Document specific facts and preserve relevant records. Focus on dates, what happened, who was present, what the child said or did, and whether there were changes in mood, sleep, school, therapy, or behavior. Do not withhold court-ordered parenting time without legal advice unless there is an immediate emergency requiring urgent safety action.

Can a court give one parent final say over therapy or school issues?

Possibly, depending on the facts, the existing order, the procedural posture, and the child’s best interests. Nebraska law recognizes legal custody as decision-making authority over fundamental issues such as health and education. See Neb. Rev. Stat. § 43-2922. If joint decision-making is not workable, the court may consider different decision-making structures, but no outcome is automatic.

Final Thought

Supporting an LGBTQ+ child should not be treated as a litigation tactic. In a Nebraska custody case, the court’s focus should remain on the child’s safety, emotional growth, health, stability, school functioning, and the practical workability of the parenting arrangement.

Courts do not decide these cases in the abstract. They decide based on the evidence, the existing order, the proposed parenting plan, Nebraska law, local practice, and the judge’s application of the child’s best interests.

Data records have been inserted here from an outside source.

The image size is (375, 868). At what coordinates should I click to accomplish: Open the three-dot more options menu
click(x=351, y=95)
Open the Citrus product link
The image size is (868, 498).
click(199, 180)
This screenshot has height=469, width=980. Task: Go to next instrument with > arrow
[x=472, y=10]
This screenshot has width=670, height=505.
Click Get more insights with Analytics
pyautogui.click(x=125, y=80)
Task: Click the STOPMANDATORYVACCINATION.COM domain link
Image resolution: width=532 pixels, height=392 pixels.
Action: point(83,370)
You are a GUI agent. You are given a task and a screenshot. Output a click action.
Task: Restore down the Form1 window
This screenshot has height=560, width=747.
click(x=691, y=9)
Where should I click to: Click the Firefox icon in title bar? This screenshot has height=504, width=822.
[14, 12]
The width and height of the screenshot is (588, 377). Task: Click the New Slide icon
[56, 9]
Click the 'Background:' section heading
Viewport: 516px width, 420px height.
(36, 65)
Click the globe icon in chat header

This article is for general educational purposes only and is based on Nebraska law as of the date of publication. It is not legal advice, does not guarantee any result, and may not reflect the most current changes in Nebraska law, federal law, local court practice, or medical guidance. Custody and parenting-time decisions are highly fact-specific, and the outcome of any case depends on the evidence, the existing court orders, local court practices, and the judge’s application of Nebraska law. Reading this article does not create an attorney-client relationship. If you are involved in a custody dispute, have concerns about a child’s safety, or have questions about medical, school, or mental-health decisions, consult a Nebraska family-law attorney.